Some pregnant women who know a miscarriage is on its way when they have been experiencing morning sickness and all of a sudden it disappears before 12 weeks gestation instead of it easing off in the second trimester. Or the opposite can happen whereas a pregnant woman who didn’t have a lot of sickness and all of a sudden it comes on can be a sign, before the bleeding starts.
Ectopic Pregnancy – An ectopic pregnancy is when the pregnancy implants somewhere outside the uterus, such as in one of the fallopian tubes. In rare cases, implantation can happen in the cervix or stomach area. Approximately 1 in 60 pregnancies will be ectopic, and they can happen due to a condition that blocks or slows down the movement of the fertilized egg through the fallopian tube to the uterus.

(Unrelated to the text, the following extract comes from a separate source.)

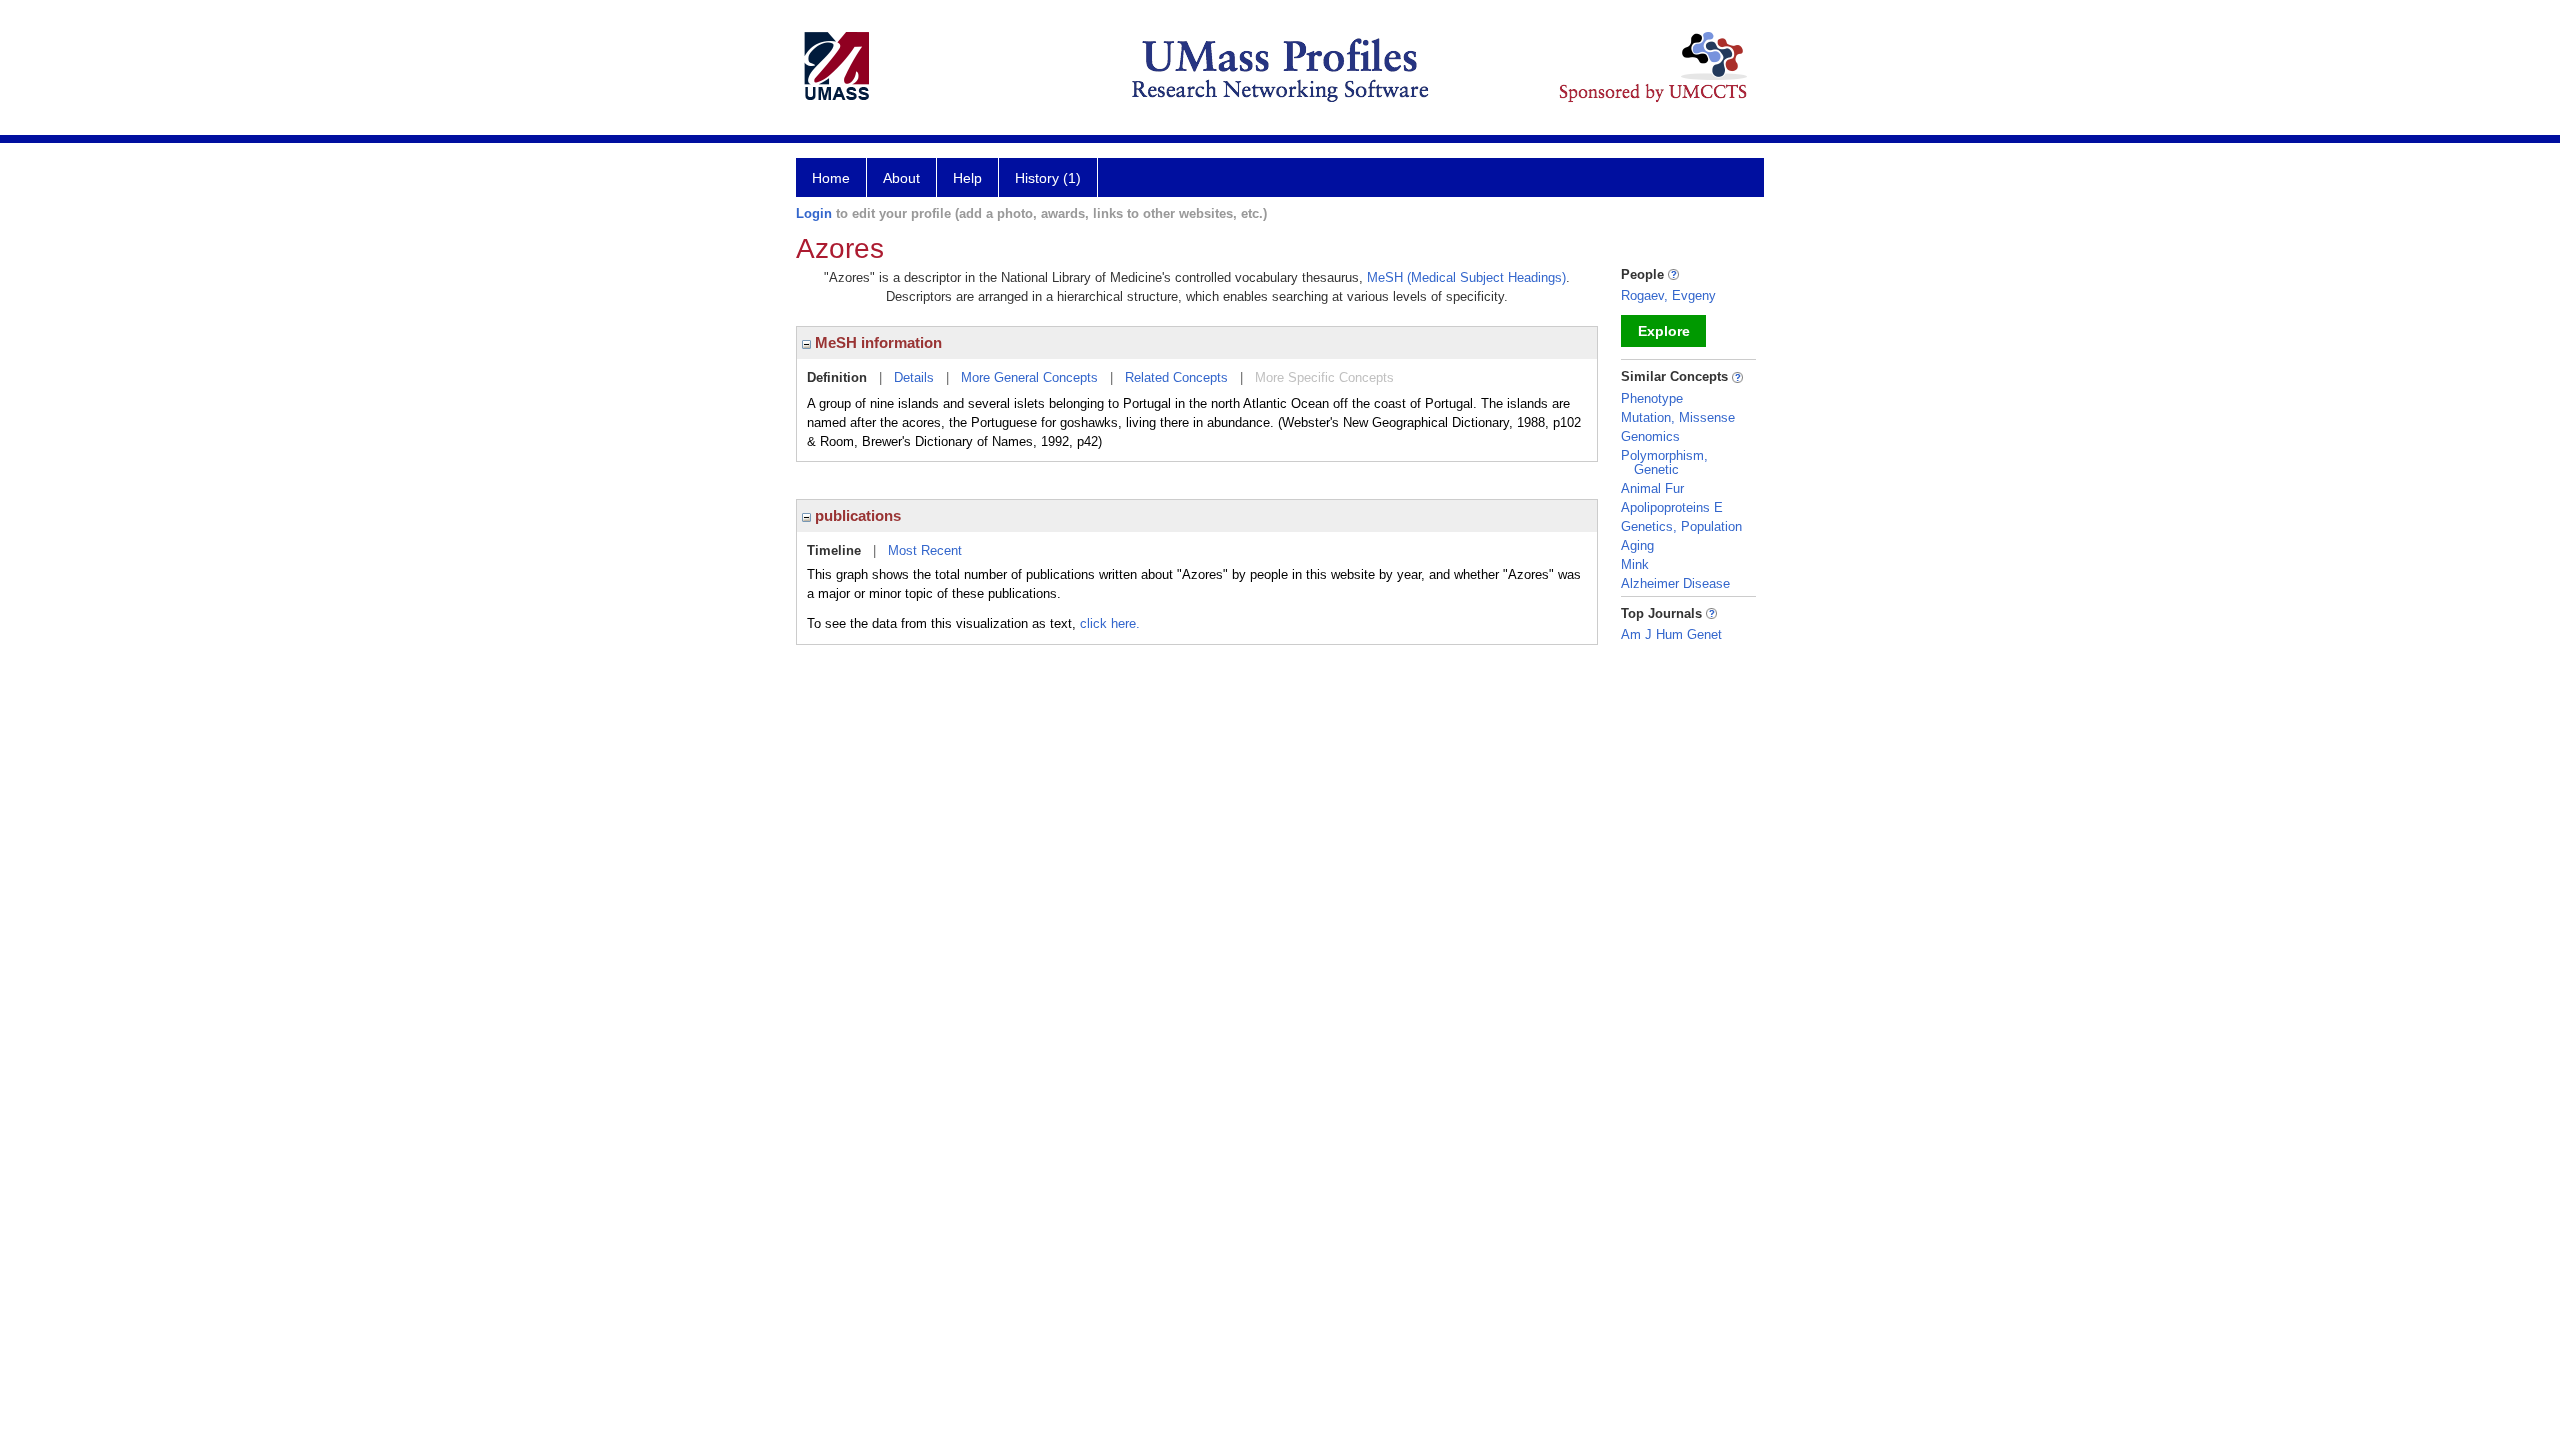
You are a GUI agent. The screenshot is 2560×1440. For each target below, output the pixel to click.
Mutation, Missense (1678, 417)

Previous ectopic pregnancies that women have had can increase the odds of it happening again, as well as having a previous pelvic surgery, endometriosis which is the lining growing outside of the uterus, or an infection in the tubes. Sometimes the cause is simply unknown.
The symptoms of ectopic pregnancy are vaginal bleeding and spotting, sharp abdominal pain, and cramps that are stronger than menstrual cramps which is again felt in in the lower stomach area. Other signs are dropping hCG levels, as well as shoulder tip pain, bladder problems as well as collapsing.
“Ectopic pregnancy is a serious condition and either surgery will be needed to dissolve the pregnancy, or the patient will have to go on chemotherapy drugs that are meant to dissolve it.”
Molar Pregnancy – The last reason that spotting or bleeding can happen in early pregnancy is due to a molar pregnancy which is incredibly rare. A mole or molar pregnancy results when abnormal tissue has been growing instead of an embryo, and it occurs at the rate of 1 in 1000 pregnancies. Another term for this is GTD, which is gestational trophoblastic disease.
GTD is the result of a genetic error which is the abnormality of the placenta that happens when fertilization occurs.
Symptoms of a molar pregnancy are spotting or bleeding, increasing hCG levels which without an ultrasound can be mistaken as possibly having twins, lots of nausea and vomiting and high blood pressure. It is detected during an ultrasound or when no heart tone is detected. Occasionally after a molar pregnancy, a rare complication such as thyroid disease can happen.
Again if bleeding or spotting during early pregnancy happens, the first thing to do is contact your doctor right away, and use a pad or panty liner so you can be aware of the type and level of bleeding as your doctor will need to look at it. Never use a tampon, douche or introduce anything into the vagina during the bleeding.
But please don’t jump to conclusions, and try to stay positive. It could just be early pregnancy bleeding that is safe for you and your growing fetus!